A concierge () is an employee of a multi-tenant building, such as a hotel or apartment building, who receives guests. The concept has been applied more generally to other hospitality settings and to personal concierges who manage the errands of private clients.

Duties and functions

The concierge serves guests of an apartment building, hotel, or office building with duties similar to those of a receptionist. The position can also be maintained by a security guard over the late night shift. In medieval times, the concierge was an officer of the king who was charged with executing justice, with the help of his bailiffs. Later on in the 18th century, the concierge was a high official of the kingdom, appointed by the king to maintain order and oversee the police and prisoner records.

In 19th-century and early 20th-century apartment buildings, particularly in Paris, the concierge was known as a "Suisse", as the post was often filled by Swiss people. They often had a small apartment on the ground floor, called la loge, and were able to monitor all comings and goings.

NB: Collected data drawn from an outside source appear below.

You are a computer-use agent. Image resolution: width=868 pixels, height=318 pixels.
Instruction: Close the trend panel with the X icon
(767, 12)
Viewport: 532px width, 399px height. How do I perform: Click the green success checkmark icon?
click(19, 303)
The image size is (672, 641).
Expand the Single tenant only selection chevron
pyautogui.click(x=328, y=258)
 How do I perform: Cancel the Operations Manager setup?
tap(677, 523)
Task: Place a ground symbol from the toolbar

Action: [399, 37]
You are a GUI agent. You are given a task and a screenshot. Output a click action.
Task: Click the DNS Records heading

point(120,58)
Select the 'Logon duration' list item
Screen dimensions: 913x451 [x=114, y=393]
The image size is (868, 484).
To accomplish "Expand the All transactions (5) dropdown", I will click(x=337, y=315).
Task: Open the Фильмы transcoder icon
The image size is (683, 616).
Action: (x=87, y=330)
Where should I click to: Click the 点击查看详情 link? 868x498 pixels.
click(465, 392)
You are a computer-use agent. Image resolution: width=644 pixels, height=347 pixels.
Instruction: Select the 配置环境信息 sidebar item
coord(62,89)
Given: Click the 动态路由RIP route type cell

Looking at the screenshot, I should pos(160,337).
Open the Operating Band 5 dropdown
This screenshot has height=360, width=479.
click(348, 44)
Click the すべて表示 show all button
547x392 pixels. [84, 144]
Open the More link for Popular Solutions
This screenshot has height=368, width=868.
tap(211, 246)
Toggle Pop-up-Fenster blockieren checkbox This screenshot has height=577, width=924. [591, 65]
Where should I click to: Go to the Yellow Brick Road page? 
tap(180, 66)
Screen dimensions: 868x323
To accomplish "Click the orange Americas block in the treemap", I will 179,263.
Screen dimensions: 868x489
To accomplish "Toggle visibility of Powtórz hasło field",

However, such settings are now extremely rare; most concierges in small or middle-sized buildings have been replaced by the part-time services of door-staff. Some larger apartment buildings or groups of buildings retain the use of concierges. The concierge may, for instance, keep the mail of absented dwellers, be entrusted with the apartment keys to deal with emergencies when residents are absent, provide information to residents and guests, provide access control, enforce rules, and act as a go-between for residents and management when management is not on-site.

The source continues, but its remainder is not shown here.